This year the theme for International Women’s Day is ‘Inspire Inclusion’. The opportunity to write this blog has allowed me to consider what inclusion is and what it could mean. 

We are often confronted by statistics or news stories of issues affecting women globally, such as pay equity, economic disadvantage, lack of representation within institutions, in decision making processes and as victims of violence. All such issues in one form or another speak to how women are included within citizenship, locally and globally. 

But rather than consider how women are included within dominant cultural contexts and structures, such as waged labour, heterosexual family models and welfare systems, or governance structures for example, I would like to give focus to models that include women within their own right and on their own terms. 

One example of this comes from India.  SEWA is a women’s trade union that grew as an arm of the women’s wing of the textile association founded in 1920, by Anasuya Sarabhai and Mahatma Gandhi. Uniquely SEWA offers self-employed women across India support to own their own means of subsistence, whilst keeping traditional craft industries alive within the modern globalised economy.   

Purna Swaraj is the motto of SEWA, ‘Self-Rule or Sovereignty’, meaning, ‘full freedom, enjoying self-reliance both economic and mental in thinking and decision making’. 

Therefore, the support provided by SEWA to women, whilst centred around campaigns and initiatives that enable economic self-reliance, the organisation of women, through unionism or within cooperatives and collectives, incorporates activism and campaigning that makes explicit the state’s role in supporting women to be self-reliant through the provision of social security.  

Alongside this however, the organisation operates a microfinance bank, offering savings and credit facilities, and for some women the opportunity to open their own bank accounts, health and childcare cooperatives and various entrepreneurship initiatives amongst rural artisans, as well as a range of training and development initiatives. These initiatives incorporate both skill development and principles of activism, providing spaces for women to transcend themselves beyond tangible and intangible barriers that inhibit their potential. 

My thesis ‘Unionism, welfare reform and the making of the in-work claimant’, looks at the trade union movement in the UK, and specifically how women’s inclusion or the issues affecting women are represented within the movement’s revitalisation strategies. Whilst set in a markedly different context and political economy, I can’t help but think that there could be lessons learnt from the Indian example and applied to British trade unionism today. 

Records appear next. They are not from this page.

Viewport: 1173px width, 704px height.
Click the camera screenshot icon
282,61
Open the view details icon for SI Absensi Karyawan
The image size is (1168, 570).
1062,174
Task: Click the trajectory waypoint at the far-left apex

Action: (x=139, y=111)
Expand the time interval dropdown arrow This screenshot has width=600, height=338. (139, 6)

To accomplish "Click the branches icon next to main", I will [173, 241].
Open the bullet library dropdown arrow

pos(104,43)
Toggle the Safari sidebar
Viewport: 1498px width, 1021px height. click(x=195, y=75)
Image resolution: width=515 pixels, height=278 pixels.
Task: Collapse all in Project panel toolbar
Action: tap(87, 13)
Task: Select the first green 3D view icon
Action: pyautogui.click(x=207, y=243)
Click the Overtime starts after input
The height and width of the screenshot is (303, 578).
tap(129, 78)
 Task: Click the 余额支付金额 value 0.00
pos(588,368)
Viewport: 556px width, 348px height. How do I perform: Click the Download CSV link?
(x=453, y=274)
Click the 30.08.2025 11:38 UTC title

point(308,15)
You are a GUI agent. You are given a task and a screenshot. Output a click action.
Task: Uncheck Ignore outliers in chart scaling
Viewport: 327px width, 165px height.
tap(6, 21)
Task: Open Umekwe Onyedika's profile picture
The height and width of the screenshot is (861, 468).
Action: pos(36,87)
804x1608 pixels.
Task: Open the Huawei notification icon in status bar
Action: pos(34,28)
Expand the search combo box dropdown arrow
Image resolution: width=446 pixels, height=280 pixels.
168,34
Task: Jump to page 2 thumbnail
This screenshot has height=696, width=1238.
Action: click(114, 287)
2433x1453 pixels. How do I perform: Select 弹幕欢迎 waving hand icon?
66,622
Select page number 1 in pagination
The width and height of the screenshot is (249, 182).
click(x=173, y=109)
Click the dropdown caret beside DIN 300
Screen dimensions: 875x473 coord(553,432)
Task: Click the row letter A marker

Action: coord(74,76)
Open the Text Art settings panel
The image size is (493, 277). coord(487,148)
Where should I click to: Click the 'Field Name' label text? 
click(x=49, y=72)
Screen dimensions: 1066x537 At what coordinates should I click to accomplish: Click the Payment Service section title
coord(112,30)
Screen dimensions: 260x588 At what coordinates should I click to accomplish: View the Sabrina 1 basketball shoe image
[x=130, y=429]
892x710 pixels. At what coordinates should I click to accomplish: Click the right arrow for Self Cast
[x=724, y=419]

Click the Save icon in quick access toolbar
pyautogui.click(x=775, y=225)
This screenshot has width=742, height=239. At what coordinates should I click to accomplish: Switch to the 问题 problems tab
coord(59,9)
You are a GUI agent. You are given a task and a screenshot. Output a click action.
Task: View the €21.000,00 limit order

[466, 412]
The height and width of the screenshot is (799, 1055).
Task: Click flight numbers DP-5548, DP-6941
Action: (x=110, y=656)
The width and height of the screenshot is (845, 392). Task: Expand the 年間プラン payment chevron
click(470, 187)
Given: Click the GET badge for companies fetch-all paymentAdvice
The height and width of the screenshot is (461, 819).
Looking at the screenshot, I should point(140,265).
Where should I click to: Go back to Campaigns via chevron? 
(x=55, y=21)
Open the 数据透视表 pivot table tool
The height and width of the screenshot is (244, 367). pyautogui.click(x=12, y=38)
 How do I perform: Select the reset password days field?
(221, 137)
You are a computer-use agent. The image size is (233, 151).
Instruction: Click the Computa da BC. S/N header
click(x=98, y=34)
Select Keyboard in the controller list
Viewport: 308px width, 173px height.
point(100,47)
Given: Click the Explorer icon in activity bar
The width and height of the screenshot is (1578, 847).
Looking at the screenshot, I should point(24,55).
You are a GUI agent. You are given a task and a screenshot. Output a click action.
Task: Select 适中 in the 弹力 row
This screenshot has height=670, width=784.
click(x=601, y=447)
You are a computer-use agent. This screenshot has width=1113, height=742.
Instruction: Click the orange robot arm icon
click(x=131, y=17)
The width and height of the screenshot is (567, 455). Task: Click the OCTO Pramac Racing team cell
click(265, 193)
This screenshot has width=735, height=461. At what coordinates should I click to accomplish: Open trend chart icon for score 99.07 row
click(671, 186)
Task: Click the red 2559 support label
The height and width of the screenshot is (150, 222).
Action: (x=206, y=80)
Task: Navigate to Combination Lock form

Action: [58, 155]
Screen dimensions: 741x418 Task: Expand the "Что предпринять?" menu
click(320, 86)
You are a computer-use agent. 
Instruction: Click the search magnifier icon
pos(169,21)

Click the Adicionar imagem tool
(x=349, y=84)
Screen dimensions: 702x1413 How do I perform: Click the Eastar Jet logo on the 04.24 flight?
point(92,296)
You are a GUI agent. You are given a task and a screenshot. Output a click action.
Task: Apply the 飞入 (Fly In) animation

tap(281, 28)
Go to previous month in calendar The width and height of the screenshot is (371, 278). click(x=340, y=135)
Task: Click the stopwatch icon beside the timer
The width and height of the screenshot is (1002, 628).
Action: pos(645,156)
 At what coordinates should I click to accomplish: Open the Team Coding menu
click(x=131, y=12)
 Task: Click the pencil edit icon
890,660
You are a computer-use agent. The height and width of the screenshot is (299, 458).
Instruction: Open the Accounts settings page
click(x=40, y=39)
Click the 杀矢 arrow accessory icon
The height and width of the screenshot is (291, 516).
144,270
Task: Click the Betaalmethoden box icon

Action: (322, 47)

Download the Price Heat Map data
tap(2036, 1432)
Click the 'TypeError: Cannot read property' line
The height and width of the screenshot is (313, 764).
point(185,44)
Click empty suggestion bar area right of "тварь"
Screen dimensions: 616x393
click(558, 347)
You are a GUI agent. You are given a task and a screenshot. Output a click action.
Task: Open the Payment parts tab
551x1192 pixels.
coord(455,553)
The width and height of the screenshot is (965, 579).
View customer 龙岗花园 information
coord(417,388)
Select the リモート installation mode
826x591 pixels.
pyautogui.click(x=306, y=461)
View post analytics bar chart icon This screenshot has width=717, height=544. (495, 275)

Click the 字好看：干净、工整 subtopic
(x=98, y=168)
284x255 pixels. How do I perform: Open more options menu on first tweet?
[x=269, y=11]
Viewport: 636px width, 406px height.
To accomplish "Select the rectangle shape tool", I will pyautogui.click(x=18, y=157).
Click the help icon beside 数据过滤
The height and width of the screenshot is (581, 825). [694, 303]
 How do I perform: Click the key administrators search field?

Inclusion, in its purest sense, is belonging, and therefore what it means for women to feel that they belong. For me personally, it is being seen, respected, and valued, that the personal contributions we make in our home and work lives are validated, not because these contributions can be bought or sold, but because individually and collectively, our lives and how we live them create the society we live in, in work, family and within our broader communities. Therefore, the institutions that support our lives inevitably shape the extent to which we belong across all stages and life transitions. 

Do women feel belonging (respected and valued) if the cultural imagery and narratives that are shared and talk about women’s contributions, devalue, degrade or are absent? Can women only ‘belong’ if they fit into dominant cultural, social, and economic structures? 

I have my own thoughts on these questions, but I hope if nothing else my contribution to the doctoral research blog, offers you the opportunity to think about these questions. International Women’s Day marks one day in a year that gives focus to women, and this year it gives focus to their inclusion. Belonging cannot be reserved for one day; it requires constant processes and collective action.